In an effort to tackle this problem, last July BP, London, teamed up with the University of Manchester in a £5-million (≈$7-million) collaborative project. The funding is coming jointly from BP and the U.K.’s Engineering and Physical Sciences Research Council (EPSRC).
The project will bring together top researchers from the company, Imperial College London and the University of Cambridge — many of whom already work together on corrosion research through the six-year-old BP International Centre for Advanced Materials (BP-ICAM) at Manchester University — along with additional experts from the University of Leeds and University of Edinburgh.
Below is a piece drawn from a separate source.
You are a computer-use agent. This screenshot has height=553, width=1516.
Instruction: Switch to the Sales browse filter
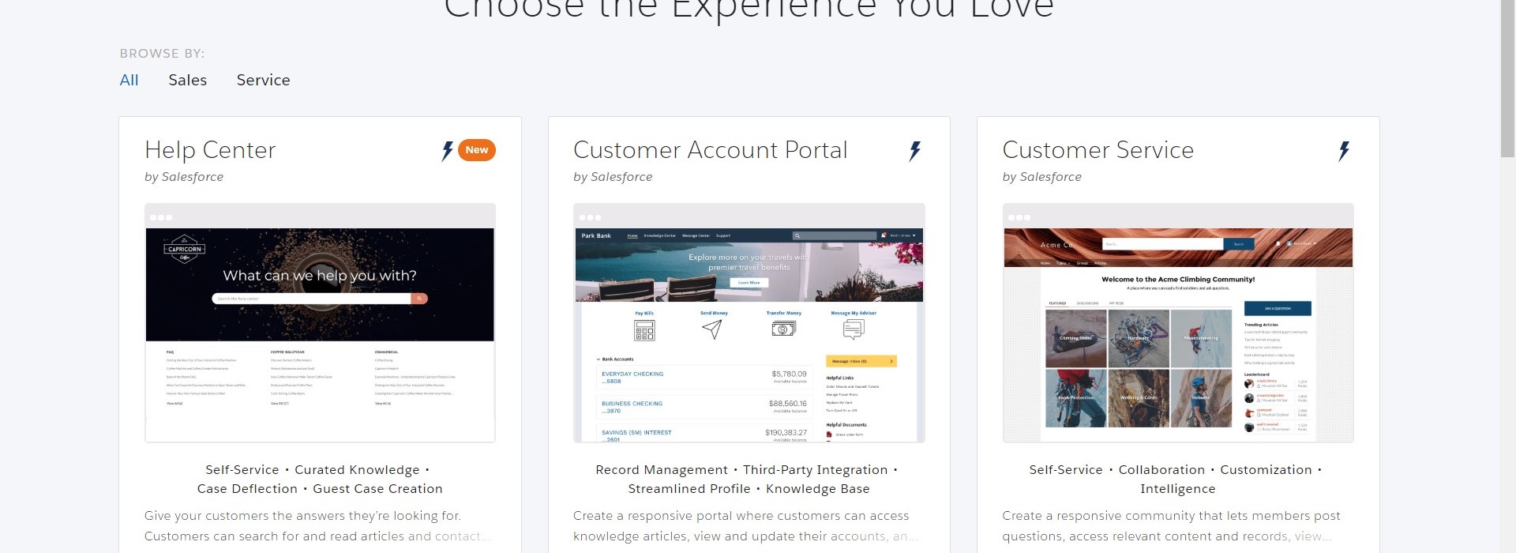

This project stems from an earlier BP-ICAM effort which studied the fundamental processes that initiate corrosion.
“Manchester, Cambridge and Imperial have been working together for more than five years with BP looking at a range of advanced materials problems. But to solve these, we needed to bring in new skills. So, we recruited expertise from Leeds on tribocorrosion [material degradation due to the combined effect of wear and corrosion] and expertise from Edinburgh on how high pressure can affect the behavior of interfaces,” says Withers, who serves as principal investigator on the new project.
By combining this expertise with different skills in modelling and imaging as well as performing experiments under real-life conditions, the team hopes to answer three fundamental questions: What happens at the start of corrosion? How does it then propagate? And what occurs in tribocorrosion? Some of the basic understanding gained should enable improving current materials; the team will focus particularly on developing better coatings and inhibitors as well as wear-side lubricants and additives that can be used with them to extend equipment life (Figure 1).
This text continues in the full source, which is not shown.